North Head/Maungauika and Mount Victoria/Takarunga
In the North Shore suburb of Devonport “visitors can explore military installations and tunnels on the historical reserve” at North Head. “On the northern side of North Head you can stroll along the golden sands of languid Cheltenham Beach, where Rangitoto provides a picture-perfect backdrop for swimmers.” “Alternatively, you can turn from North Head towards Mount Victoria and wander through Devonport village, which lies between the two,” writes Cullinane.
Atop the Pukekawa volcanic cone sits the Auckland War Memorial Museum. From here it’s an easy stroll to the boutiques and galleries of Parnell or a short bus-ride to the Newmarket shopping district or central city.

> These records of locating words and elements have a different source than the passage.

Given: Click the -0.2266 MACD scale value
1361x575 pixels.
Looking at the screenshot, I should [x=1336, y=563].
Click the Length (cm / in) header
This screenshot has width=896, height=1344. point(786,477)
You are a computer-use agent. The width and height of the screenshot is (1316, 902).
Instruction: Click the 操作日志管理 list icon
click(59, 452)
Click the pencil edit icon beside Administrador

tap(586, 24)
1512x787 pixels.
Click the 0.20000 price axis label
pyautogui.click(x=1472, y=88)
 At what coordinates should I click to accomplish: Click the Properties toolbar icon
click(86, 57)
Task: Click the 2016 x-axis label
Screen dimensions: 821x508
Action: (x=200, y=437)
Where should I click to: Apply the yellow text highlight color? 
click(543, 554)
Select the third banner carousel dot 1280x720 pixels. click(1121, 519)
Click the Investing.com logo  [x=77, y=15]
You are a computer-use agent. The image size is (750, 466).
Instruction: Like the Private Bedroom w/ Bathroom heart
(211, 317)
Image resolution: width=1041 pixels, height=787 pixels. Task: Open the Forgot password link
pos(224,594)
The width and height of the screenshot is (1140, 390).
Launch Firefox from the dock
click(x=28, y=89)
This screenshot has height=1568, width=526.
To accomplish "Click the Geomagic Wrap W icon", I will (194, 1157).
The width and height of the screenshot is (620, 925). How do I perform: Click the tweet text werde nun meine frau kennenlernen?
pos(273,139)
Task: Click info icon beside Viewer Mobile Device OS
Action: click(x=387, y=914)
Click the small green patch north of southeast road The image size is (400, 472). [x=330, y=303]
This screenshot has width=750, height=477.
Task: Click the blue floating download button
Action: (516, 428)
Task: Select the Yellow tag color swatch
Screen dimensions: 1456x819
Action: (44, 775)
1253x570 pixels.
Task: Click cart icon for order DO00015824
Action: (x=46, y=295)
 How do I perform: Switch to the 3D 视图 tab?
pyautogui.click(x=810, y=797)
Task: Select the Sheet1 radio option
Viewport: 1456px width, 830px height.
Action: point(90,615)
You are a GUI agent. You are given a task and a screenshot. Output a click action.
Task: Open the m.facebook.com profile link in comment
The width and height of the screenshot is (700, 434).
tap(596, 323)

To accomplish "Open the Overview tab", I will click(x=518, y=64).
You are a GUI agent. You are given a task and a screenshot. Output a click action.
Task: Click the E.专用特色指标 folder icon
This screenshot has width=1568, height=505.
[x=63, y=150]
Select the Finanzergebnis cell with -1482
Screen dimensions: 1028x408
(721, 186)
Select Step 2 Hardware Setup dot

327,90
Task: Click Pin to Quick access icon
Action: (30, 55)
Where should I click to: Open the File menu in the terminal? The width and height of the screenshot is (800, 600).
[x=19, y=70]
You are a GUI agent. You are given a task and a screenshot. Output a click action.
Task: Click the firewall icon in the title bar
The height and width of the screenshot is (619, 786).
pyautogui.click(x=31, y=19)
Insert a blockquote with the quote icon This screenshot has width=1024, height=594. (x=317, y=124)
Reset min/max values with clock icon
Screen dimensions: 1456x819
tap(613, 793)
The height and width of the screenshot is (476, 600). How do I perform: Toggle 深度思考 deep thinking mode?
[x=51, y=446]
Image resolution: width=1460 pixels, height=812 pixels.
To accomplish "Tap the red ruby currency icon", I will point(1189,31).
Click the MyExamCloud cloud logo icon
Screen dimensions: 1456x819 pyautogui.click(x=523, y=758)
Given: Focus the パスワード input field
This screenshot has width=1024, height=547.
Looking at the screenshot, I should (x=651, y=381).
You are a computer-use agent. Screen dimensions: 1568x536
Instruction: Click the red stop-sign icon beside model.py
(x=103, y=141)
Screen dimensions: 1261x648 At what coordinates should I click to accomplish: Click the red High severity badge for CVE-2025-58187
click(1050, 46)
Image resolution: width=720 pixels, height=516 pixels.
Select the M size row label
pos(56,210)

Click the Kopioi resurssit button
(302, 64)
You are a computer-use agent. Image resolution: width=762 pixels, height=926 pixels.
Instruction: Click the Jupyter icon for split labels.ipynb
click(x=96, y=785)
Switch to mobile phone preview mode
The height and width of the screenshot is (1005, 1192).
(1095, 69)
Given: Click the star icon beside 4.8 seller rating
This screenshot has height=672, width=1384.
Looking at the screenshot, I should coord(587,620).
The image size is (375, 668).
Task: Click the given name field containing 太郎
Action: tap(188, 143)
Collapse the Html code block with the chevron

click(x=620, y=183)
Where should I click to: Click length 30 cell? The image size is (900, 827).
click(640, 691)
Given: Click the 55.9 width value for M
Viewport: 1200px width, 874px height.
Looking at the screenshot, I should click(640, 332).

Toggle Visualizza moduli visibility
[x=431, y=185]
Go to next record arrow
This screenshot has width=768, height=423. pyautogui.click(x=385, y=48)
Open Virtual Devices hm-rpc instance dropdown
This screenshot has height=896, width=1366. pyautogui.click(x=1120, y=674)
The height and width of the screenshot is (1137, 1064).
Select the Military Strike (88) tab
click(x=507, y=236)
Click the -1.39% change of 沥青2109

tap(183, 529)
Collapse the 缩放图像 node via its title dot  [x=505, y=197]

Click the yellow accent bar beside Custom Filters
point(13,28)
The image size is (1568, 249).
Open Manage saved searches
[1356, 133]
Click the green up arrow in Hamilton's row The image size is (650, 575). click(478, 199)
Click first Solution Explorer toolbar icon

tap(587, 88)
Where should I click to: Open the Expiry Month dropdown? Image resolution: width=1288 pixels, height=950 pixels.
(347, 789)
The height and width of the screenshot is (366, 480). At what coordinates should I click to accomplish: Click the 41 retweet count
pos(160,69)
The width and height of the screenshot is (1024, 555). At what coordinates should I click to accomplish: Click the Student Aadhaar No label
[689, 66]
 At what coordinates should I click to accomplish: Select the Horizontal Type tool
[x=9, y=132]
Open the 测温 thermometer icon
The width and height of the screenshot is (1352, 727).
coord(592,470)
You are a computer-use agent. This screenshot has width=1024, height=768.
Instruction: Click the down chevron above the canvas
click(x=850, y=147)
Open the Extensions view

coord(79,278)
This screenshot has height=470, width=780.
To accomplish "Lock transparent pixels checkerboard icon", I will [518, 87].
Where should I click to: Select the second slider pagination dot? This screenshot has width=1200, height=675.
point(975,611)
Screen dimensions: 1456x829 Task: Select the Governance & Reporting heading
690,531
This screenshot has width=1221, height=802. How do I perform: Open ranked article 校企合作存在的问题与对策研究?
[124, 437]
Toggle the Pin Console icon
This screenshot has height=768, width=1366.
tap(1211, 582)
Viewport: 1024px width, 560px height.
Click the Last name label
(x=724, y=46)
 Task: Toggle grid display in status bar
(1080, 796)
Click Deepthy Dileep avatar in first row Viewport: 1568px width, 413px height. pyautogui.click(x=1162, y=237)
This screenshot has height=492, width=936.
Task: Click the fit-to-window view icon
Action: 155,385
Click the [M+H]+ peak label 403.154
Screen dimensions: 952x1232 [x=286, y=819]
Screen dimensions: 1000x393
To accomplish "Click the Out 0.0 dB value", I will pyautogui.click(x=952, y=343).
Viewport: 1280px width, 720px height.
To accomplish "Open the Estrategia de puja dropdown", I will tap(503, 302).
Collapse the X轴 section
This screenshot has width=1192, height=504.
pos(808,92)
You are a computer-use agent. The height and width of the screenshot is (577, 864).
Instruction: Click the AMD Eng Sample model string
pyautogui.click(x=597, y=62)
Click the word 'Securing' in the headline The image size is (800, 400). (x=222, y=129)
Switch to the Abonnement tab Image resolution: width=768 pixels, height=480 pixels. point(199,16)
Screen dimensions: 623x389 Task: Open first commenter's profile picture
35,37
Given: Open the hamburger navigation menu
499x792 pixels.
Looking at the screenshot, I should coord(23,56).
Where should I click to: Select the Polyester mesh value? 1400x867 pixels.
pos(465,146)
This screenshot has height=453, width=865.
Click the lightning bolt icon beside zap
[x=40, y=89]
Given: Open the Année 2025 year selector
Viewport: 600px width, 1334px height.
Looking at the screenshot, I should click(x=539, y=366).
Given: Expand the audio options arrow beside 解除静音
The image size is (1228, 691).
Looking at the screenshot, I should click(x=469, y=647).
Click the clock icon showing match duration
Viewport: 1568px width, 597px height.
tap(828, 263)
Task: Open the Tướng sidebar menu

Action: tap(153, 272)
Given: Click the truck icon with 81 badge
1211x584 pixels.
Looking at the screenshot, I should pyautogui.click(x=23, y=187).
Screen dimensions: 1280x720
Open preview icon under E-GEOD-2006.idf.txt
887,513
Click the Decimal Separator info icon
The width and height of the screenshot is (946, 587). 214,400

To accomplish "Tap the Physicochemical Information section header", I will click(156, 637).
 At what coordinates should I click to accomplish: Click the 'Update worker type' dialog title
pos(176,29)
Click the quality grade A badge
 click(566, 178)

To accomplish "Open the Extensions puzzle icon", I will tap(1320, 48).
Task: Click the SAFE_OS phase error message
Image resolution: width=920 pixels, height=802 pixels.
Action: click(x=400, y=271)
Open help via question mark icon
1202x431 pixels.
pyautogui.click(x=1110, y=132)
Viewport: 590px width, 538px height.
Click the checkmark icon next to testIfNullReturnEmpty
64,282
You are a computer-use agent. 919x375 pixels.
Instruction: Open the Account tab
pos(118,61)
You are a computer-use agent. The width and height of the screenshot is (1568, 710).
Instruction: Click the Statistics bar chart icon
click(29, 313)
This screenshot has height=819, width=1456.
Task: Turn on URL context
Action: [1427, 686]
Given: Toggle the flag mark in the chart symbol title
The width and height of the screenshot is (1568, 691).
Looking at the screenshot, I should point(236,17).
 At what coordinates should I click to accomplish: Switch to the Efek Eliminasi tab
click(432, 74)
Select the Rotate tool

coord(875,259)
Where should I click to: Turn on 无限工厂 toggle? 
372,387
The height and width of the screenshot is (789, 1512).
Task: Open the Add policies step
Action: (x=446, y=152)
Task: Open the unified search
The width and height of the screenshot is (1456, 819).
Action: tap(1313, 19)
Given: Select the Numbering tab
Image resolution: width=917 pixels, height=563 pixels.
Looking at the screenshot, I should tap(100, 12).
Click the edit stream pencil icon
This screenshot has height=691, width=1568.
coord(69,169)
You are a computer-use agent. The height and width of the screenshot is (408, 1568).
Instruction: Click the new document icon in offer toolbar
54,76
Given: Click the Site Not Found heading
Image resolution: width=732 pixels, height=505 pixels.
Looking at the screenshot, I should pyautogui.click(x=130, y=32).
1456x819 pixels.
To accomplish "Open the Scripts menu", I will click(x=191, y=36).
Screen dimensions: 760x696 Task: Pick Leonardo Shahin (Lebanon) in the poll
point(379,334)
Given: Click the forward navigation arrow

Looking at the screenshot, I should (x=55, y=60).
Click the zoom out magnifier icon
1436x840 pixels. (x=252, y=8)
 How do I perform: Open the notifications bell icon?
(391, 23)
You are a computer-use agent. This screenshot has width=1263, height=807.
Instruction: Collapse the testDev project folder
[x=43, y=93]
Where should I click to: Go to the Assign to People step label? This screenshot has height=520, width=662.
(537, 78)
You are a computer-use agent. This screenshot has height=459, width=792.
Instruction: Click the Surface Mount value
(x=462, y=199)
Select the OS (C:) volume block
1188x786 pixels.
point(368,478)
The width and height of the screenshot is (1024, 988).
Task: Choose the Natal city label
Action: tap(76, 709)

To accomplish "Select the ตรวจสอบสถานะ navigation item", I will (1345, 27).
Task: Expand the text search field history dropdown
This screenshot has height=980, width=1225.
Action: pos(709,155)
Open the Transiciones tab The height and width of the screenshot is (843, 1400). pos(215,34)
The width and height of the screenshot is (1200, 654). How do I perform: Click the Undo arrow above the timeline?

Maungakiekie / One Tree Hill
“Maungakiekie, or One Tree Hill, is the largest volcanic cone on Auckland’s mainland by area and historic site of a large Maori pa, extensive terracing from which is still visible.” Most visible from around the city is the obelisk with a bronze figure of a Maori warrior at its base – a monument that “was erected in the 1940s to pay tribute to the Maori people, at the bequest of prominent English settler Sir John Logan Campbell.”
Maungawhau / Mount Eden
“Maungawhau, or Mount Eden, is Auckland’s highest natural point. From the summit you can stare down into its steep 50-meter-deep crater or get a 360-degree view of the city’s sprawling suburbs.”
“Further out of the central city and handy to the airport, Mangere Mountain is some 30,000 years old. Standing at 106 meters, it has three craters and the Auckland volcanic field’s only “tholoid” — a lava plug that forms a dome in the middle of one of its craters,” as reported in the article.